В эманации фонаря различаю нечто. Около кустов заиндевело скрюченное тело. Приближаюсь. Аптека. Касаюсь ботинком. Тело в бешеном ритме начинает имитацию сексуальных пассов. Окликаю. Аптека переворачивается. Лицо отпечатало рельеф гравия. Ухожу.
03.27. Пробуждаюсь от стука. Смотрю на часы. В дверях, как отражение через рябь, пульсирует Аптека. «Тятя, тятя, наши сети...» — так струи несутся по стеклу электрички, как по его лицу. Голова трясется, как центрифуга.
— Отходняк, — различается среди конвульсий. — Пусти, пожалуйста.
Указываю на «девичью». Истребив ковш воды, гость исчезает в импровизированной раздевалке в конце фургона.
07.25 — Я всякие системы с девяти лет пью, — реминисцирует Аптека за чаем. — А в семнадцать лет так нажрался, чувствую, сердце не ходит. Рукой мну — не слышно. Дома — один. Ну, думаю, все. Я за края стола ухватился и что было мочи грудью об стол — жах! И еще раз! И ведь как зверь эту систему почувствовал. Застучало и затикало. Матка приходит: «Ты что такой бледный?» Я рассказываю. Она говорит, так ты сам себе закрытый массаж сердца обеспечил. А вообще-то, я тебе скажу, отличным спортсменом был: выполнил мастера по штанге. На меня вся улица оборачивалась. — Еще бы: одни мышцы! И все вот эта система. А как до аптеки докатился, тут — край. Не выбраться.
Бытовка обеспечивает Аптеке больший комфорт, чем нежилой фонд, и он всячески пытается определиться в ней на ночь. Меня, конечно, устраивает его присутстие и в любое другое время, совпадающее с моей вахТой: я оставляю Аптеке ключ и отправляюсь по своим делам. Если мне удается заглянуть в течение суток на стоянку фургона, то я нахожу его узурпированным роем хроников, в среде которых радушным хозяином выступает Аптека. Другие вахты тоже вполне удовлетворяет наличие Аптеки, и он превращается в зримого домового.
Иногда, когда я — на вахте, мне кажется вдруг, что за стеклами возникает незнакомое изображение. Я вроде бы вправе застопорить взгляд, но в обращении с «олимпийцами» мне кажется лишним акцентировать какое-либо внимание на внутриклановой жизни. Благодаря этому моя политика определяется как «вне игры», и я, словно бесплотный, в общем-то не учитываюсь в любого рода «разборках».
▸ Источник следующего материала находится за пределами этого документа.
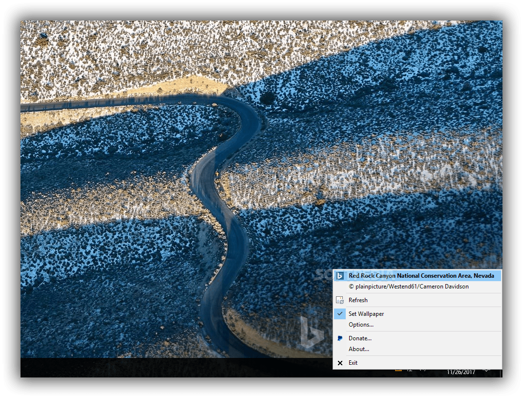This screenshot has height=398, width=523.
Task: Click the 11/26/2017 taskbar date
Action: point(461,372)
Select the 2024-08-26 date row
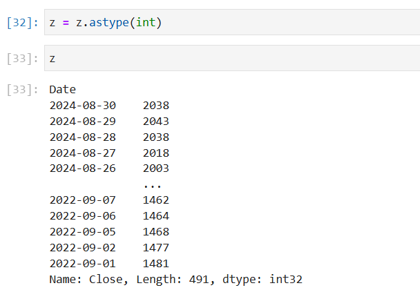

От молочного магазина с пакетом кефира дрейфует Марьиванна. Со стороны бассейна меняет масштаб «Победа» прораба. Я столбенею, озаренный моментом...
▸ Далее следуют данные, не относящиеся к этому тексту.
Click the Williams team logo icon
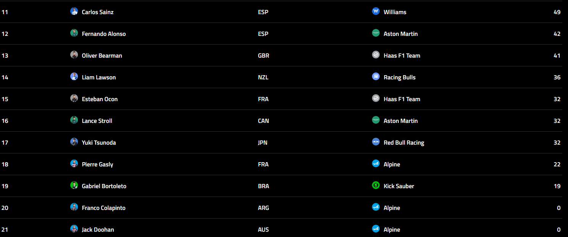Viewport: 568px width, 237px height. pos(376,11)
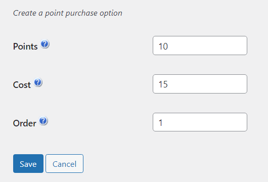Place cursor on the value 1
This screenshot has width=268, height=182.
point(160,123)
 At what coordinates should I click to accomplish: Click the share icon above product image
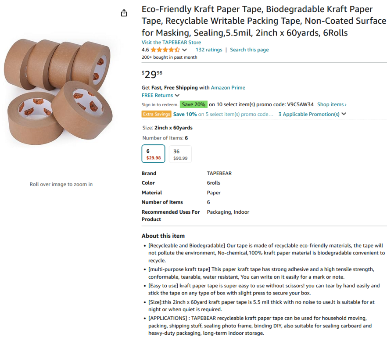[124, 13]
— Представляешь, мы открываем дверь, — всплескивает ладонями Марьиванна, — а перед нами ведро и опорожняющийся анус. Мы сразу даже не поняли, в чем дело. Оказалось, это Аптека завел себе пассию. — Марьиванна как червяка фиксирует сигарету. Рот — в кефире.
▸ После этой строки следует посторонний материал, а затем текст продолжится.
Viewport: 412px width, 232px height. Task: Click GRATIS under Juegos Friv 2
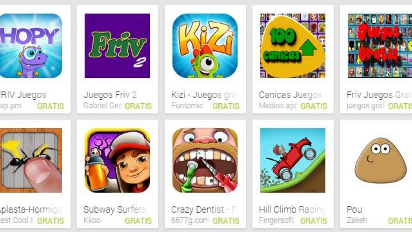pyautogui.click(x=138, y=106)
— Я вчера опять предался Бахусу.
Спутница Аптеки оказалась матерью двоих детей, мальчика и девочки, шести и трех лет, лишенной родительских прав. До этого она лишилась работы, соответственно с этим определенных законами прав. Государство не лишило ее еще последнего: дома в области, который, собственно, и прельстил Аптеку. Авансом он испытал шик домовладения, предвкушал посевы «травы», организацию самогоноварения и сдачу «номеров» на ночь. Пожалуй, все это могло стать реальностью после бракосочетания, о котором толковали «молодые», а пока тратили дни на сбор «стекла», сдачу в пункт приема и реализацию дивидендов через аптеку, а если выпадал барыш — через гастроном.
Одни и те же эпизоды реминисцировались и трактовались «олимпийцами» в неограниченных дублях, и Душман при каждой интерпретации оттачивал сюжет о дне рождения Аптеки.
— Я как-то прихожу на работу, а Аптека мне говорит: дай мне рубль, в долг, у меня день рождения. Ну, он мне и так солидно должен, но тут, я думаю, день рождения, дал, но спрашиваю: тебе что, только добавить? Он улыбается и говорит: этого хватит. Я только закурил, а он уже здесь. Готово, говорит. Садись, отметим. Ну, я думаю, мало ли там что, вдруг в долю вошел и ему отлили, что с него взять? А он с деловым видом выставляет на стол пузырьки. Штук пять себе и мне столько же. Давай, говорит, примем. Я ему говорю: ты знаешь, я чего-то не хочу. Он обрадовался, аж задрожал: так я их все один могу выпить? Давай, говорю. Он все в стакан слил, засадил и говорит: скоро заберет. И точно, его буквально заколошматило, аж со рта пена поперла. Я думал, сдохнет. Не знаю, что это за кайф такой, когда тебя как от 220 колотит.